Reproduce every line of the data in the stretch from its start through the line containing "(x=23, y=153)", adding -56 to each coordinate in the answers. Keep everything else in those lines unchanged.
━━━ Data for this task
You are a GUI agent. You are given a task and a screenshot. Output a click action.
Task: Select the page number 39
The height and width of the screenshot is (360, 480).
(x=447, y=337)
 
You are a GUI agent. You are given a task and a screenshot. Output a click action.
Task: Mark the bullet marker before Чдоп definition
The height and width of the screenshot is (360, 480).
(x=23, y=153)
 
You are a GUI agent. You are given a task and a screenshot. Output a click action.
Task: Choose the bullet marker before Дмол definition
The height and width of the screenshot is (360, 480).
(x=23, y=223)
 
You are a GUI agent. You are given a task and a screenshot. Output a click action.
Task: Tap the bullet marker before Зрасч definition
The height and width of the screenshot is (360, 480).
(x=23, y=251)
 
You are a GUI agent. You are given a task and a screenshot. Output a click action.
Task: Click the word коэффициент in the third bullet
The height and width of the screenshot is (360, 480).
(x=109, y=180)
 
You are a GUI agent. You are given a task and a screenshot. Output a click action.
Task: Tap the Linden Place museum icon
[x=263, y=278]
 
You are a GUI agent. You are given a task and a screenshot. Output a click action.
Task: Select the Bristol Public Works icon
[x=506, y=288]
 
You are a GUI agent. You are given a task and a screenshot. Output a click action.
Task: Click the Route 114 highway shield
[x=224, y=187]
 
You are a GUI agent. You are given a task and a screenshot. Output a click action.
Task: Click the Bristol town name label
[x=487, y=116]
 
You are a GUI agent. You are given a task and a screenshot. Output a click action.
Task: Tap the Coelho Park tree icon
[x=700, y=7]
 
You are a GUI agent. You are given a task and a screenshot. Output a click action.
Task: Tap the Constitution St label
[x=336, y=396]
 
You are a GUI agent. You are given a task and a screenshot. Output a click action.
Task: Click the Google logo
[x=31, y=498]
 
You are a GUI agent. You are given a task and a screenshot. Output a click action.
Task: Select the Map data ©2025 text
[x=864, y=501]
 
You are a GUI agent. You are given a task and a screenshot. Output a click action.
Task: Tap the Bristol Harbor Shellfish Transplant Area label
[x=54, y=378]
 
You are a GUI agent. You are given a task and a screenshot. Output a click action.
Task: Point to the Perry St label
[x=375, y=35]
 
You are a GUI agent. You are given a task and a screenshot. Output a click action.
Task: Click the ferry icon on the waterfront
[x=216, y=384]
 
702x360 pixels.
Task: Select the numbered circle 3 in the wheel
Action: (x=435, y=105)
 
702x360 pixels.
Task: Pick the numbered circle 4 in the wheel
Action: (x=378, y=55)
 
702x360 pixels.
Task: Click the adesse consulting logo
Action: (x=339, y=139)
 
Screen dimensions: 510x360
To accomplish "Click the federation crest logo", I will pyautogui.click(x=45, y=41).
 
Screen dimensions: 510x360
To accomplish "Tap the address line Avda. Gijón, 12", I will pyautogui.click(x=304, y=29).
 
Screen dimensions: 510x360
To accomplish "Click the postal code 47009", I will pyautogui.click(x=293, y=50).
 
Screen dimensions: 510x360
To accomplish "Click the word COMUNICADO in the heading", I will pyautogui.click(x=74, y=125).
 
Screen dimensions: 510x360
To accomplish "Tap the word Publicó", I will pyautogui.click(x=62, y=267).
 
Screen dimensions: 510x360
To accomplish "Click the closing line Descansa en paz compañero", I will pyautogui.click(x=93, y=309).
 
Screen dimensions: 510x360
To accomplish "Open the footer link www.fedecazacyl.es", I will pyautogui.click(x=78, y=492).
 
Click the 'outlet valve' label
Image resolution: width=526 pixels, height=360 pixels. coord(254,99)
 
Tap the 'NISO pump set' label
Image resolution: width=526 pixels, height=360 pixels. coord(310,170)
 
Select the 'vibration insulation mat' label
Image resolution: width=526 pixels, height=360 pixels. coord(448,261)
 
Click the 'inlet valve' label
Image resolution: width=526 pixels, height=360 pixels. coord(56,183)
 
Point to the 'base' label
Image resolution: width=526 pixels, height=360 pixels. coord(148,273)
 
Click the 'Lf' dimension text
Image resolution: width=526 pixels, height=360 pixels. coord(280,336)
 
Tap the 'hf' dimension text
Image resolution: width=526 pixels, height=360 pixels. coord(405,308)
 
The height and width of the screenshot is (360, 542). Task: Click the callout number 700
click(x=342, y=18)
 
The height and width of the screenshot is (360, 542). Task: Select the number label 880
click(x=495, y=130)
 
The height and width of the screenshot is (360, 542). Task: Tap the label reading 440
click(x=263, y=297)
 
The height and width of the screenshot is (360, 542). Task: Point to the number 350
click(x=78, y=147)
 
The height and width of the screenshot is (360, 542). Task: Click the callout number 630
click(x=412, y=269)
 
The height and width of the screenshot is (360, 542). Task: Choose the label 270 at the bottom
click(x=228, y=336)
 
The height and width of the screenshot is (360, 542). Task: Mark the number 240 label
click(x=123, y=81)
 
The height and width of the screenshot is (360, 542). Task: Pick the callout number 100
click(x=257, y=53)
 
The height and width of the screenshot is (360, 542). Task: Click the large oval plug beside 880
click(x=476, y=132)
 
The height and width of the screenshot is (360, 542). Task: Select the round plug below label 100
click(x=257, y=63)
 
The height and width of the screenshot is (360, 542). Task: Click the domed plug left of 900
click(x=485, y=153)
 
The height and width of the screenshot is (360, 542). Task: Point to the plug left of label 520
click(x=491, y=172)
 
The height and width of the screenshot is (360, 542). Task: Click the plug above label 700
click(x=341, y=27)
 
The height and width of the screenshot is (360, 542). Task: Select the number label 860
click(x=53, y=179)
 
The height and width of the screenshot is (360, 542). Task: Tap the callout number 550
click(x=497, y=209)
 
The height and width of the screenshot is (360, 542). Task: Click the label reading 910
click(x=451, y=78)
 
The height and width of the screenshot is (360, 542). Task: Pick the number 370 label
━━━━━━
● **Exercise response**:
You are a GUI agent. You are given a task and a screenshot. Output a click action.
Task: Select the page number 39
The height and width of the screenshot is (360, 480).
(x=391, y=281)
 
You are a GUI agent. You are given a task and a screenshot. Output a click action.
Task: Mark the bullet marker before Чдоп definition
The height and width of the screenshot is (360, 480).
(x=-33, y=97)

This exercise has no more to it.